このページでは、里山保全の必要性をご説明いたします。
豊かな日本・里山再生活動
里山は日本人が守らなければならない自然環境であり、日本人の心の拠り所です。実態とかけ離れたグローバル経済の波に押し流されて、失ってはいけないものです。
日本が本来持っている豊かさを皆で再認識し、再生していく事で、様々な問題の解決の糸口となる事が期待されます。未来に向け、明るいビジョンを持てる社会にし、人々が活きる愉しみ、物をつくる愉しみ、自然に触れる愉しみを創造し、その豊かさを享受できる事、それが日本里山協会の行う、里山再生の目的です。
今私たちが考えるべきこと:自然の豊かさと心の豊かさは一体です。
里山からもたらされる恩恵は人々の生活にとって、なくてはならないものです。動食物や動植物だけではなく、水や空気の供給源にもなります。また里山の景観は人々に精神的な安らぎを与えるものです。
現在のように行き過ぎた経済社会では生産地と消費地を切り離し、グローバルに効率化を追求していった結果、多くの地域で里山の荒廃や過疎化など数多くの問題を生み出しました。安い労働力を抱える発展途上国からの輸入作物は国内の農村を経済的に成り立たなくさせ、都市へ労働力の集中という構造を作り出します。人々の都市への集中は精神的ストレスを増すだけでなく、生産地の状況を見えなくし、食に対する不安も招いています。
その結果里山、ひいては農業は壊滅状態にいたり、日本における食料自給率は40%を切るという状況におかれています。
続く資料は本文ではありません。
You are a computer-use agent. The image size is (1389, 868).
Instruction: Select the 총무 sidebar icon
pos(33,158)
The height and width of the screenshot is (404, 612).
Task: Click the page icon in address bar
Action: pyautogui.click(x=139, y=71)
都市と里山が結びつくもの:里山から生まれるプレミアム商品
ブランド品や高級品など、とりわけ農産物が原料の食物や飲料(ワイン、シャンパン、ウィスキー、茶等々)は健全な自然環境、つまり里山と深い結びつきがあります。原料は工場で生まれるわけではありません。
現代では高級という概念自体、変化してきていますが、質の高い良い商品であるとするならば、その希少性の高さゆえ高級になる、つまり裏を返すとその商品に適した土地が減少すればするほどその価値を高めるという皮肉な状況が生まれています。
贅をつくした物は別として本来、こうした商品は一部の人々だけのものではありません。皆で里山を再生する活動をサポートすることで、本当に質の良いものを多くの人が得る機会を与えられるのです。